Task to carry out> All records should be reproduced verbatim.
==============================
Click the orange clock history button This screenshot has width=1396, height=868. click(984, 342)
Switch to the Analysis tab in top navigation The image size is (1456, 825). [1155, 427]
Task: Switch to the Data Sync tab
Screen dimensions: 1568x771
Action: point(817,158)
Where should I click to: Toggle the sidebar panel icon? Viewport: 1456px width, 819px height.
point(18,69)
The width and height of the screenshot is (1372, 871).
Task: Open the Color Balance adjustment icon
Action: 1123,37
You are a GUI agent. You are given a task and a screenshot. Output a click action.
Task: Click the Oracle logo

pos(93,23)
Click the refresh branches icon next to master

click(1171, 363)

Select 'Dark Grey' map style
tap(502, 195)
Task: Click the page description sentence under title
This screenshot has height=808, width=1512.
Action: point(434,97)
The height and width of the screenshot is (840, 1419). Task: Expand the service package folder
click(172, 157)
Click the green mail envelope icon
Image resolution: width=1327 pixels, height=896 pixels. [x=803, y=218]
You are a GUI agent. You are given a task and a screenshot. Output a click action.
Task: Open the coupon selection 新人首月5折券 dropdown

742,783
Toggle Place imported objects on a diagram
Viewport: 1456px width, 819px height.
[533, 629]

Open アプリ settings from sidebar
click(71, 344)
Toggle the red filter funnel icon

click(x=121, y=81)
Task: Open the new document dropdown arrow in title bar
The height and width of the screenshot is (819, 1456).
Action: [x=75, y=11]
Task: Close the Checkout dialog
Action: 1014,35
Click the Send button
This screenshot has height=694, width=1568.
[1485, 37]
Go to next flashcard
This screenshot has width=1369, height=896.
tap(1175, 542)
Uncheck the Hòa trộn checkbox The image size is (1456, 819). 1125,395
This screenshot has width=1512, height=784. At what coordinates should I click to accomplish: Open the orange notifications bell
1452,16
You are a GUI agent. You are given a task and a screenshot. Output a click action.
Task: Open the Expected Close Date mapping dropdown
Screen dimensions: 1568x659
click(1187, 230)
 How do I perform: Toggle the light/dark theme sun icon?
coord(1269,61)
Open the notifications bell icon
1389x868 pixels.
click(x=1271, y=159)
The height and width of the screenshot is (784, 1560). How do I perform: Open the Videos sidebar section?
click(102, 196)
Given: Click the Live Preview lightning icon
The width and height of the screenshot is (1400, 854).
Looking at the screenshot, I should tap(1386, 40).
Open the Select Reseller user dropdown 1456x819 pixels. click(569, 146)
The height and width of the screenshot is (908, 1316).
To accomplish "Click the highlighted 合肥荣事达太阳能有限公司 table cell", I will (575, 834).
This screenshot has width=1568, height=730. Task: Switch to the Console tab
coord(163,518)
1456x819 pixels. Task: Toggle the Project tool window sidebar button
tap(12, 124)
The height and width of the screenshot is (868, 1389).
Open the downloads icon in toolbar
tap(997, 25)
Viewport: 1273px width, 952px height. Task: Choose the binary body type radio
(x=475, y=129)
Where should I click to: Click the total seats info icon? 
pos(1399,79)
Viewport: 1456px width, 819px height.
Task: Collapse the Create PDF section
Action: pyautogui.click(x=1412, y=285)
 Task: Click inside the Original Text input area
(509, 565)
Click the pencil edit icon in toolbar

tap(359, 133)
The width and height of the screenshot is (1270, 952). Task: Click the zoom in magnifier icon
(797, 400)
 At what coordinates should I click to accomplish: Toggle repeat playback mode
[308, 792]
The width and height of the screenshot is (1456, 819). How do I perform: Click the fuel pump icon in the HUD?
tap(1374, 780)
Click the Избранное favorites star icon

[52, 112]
==============================
Result of this task>
Click the orange clock history button This screenshot has width=1396, height=868. click(984, 342)
Switch to the Analysis tab in top navigation The image size is (1456, 825). [1155, 427]
Task: Switch to the Data Sync tab
Screen dimensions: 1568x771
Action: point(817,158)
Where should I click to: Toggle the sidebar panel icon? Viewport: 1456px width, 819px height.
point(18,69)
The width and height of the screenshot is (1372, 871).
Task: Open the Color Balance adjustment icon
Action: 1123,37
You are a GUI agent. You are given a task and a screenshot. Output a click action.
Task: Click the Oracle logo

pos(93,23)
Click the refresh branches icon next to master

click(1171, 363)

Select 'Dark Grey' map style
tap(502, 195)
Task: Click the page description sentence under title
This screenshot has height=808, width=1512.
Action: point(434,97)
The height and width of the screenshot is (840, 1419). Task: Expand the service package folder
click(172, 157)
Click the green mail envelope icon
Image resolution: width=1327 pixels, height=896 pixels. [x=803, y=218]
You are a GUI agent. You are given a task and a screenshot. Output a click action.
Task: Open the coupon selection 新人首月5折券 dropdown

742,783
Toggle Place imported objects on a diagram
Viewport: 1456px width, 819px height.
[533, 629]

Open アプリ settings from sidebar
click(71, 344)
Toggle the red filter funnel icon

click(x=121, y=81)
Task: Open the new document dropdown arrow in title bar
The height and width of the screenshot is (819, 1456).
Action: [x=75, y=11]
Task: Close the Checkout dialog
Action: 1014,35
Click the Send button
This screenshot has height=694, width=1568.
[1485, 37]
Go to next flashcard
This screenshot has width=1369, height=896.
tap(1175, 542)
Uncheck the Hòa trộn checkbox The image size is (1456, 819). 1125,395
This screenshot has width=1512, height=784. At what coordinates should I click to accomplish: Open the orange notifications bell
1452,16
You are a GUI agent. You are given a task and a screenshot. Output a click action.
Task: Open the Expected Close Date mapping dropdown
Screen dimensions: 1568x659
click(1187, 230)
 How do I perform: Toggle the light/dark theme sun icon?
coord(1269,61)
Open the notifications bell icon
1389x868 pixels.
click(x=1271, y=159)
The height and width of the screenshot is (784, 1560). How do I perform: Open the Videos sidebar section?
click(102, 196)
Given: Click the Live Preview lightning icon
The width and height of the screenshot is (1400, 854).
Looking at the screenshot, I should tap(1386, 40).
Open the Select Reseller user dropdown 1456x819 pixels. click(569, 146)
The height and width of the screenshot is (908, 1316).
To accomplish "Click the highlighted 合肥荣事达太阳能有限公司 table cell", I will (575, 834).
This screenshot has width=1568, height=730. Task: Switch to the Console tab
coord(163,518)
1456x819 pixels. Task: Toggle the Project tool window sidebar button
tap(12, 124)
The height and width of the screenshot is (868, 1389).
Open the downloads icon in toolbar
tap(997, 25)
Viewport: 1273px width, 952px height. Task: Choose the binary body type radio
(x=475, y=129)
Where should I click to: Click the total seats info icon? 
pos(1399,79)
Viewport: 1456px width, 819px height.
Task: Collapse the Create PDF section
Action: pyautogui.click(x=1412, y=285)
 Task: Click inside the Original Text input area
(509, 565)
Click the pencil edit icon in toolbar

tap(359, 133)
The width and height of the screenshot is (1270, 952). Task: Click the zoom in magnifier icon
(797, 400)
 At what coordinates should I click to accomplish: Toggle repeat playback mode
[308, 792]
The width and height of the screenshot is (1456, 819). How do I perform: Click the fuel pump icon in the HUD?
tap(1374, 780)
Click the Избранное favorites star icon

[52, 112]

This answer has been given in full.